𝗜 𝗧𝗿𝗶𝗲𝗱 𝗧𝗼 𝗔𝗱𝗱 𝗔𝗜 𝗖𝗵𝗮𝘁 𝗧𝗼 𝗠𝘆 𝗔𝗽𝗽 𝗔𝗻𝗱 𝗛𝗶𝘁 𝗔 𝗪𝗮𝗹𝗹
I tried to add an AI chat assistant to my project management tool. I wanted users to ask questions about overdue tasks or meeting notes. It seemed easy. I thought I would just call an API and finish. I was wrong.
After 15 messages, the AI became slow and incoherent. The API started throwing errors because the conversation was too long. I used GPT-4 with an 8k token limit. Every message included long descriptions and notes. The history grew too fast.
I tried three different fixes:
- Truncating history: I kept only the last few messages. This saved speed but the AI forgot everything else.
- Summarization: I asked an AI to summarize the chat every 5 messages. This helped memory but increased my costs and latency.
- Relevance scoring: I tried to keep only the most relevant messages. This required a vector store and added too much complexity.
I realized I needed a better strategy. I settled on two methods: streaming and a fixed context window.
Streaming makes the app feel fast.
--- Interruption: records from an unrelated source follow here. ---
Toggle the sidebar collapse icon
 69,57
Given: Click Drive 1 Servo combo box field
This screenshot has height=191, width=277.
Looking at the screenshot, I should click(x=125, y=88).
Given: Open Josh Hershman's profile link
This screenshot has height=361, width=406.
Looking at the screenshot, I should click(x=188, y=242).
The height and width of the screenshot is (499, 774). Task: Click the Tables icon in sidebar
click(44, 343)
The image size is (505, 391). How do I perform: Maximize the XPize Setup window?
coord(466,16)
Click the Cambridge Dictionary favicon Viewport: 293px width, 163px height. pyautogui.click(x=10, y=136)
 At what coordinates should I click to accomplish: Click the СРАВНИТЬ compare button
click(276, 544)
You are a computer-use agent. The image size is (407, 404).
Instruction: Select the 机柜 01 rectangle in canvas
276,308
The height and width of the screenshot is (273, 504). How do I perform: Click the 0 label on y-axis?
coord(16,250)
Users see text appear instantly instead of waiting for the full reply. I used Server-Sent Events to send chunks of text as they arrive.
I also split my context into three parts:
- System prompt: A fixed set of instructions.
- Dynamic context: Recent project updates and task states.
- Conversation history: A sliding window of recent messages.
I do not send the whole history every time. I only send enough to answer the current question. This reduced my payload size by 40%. It saved me money and improved speed.
If you build AI features, remember: Streaming buys you speed. A good context strategy buys you intelligence.
How do you manage conversation memory in your apps? Do you use sliding windows or summarization?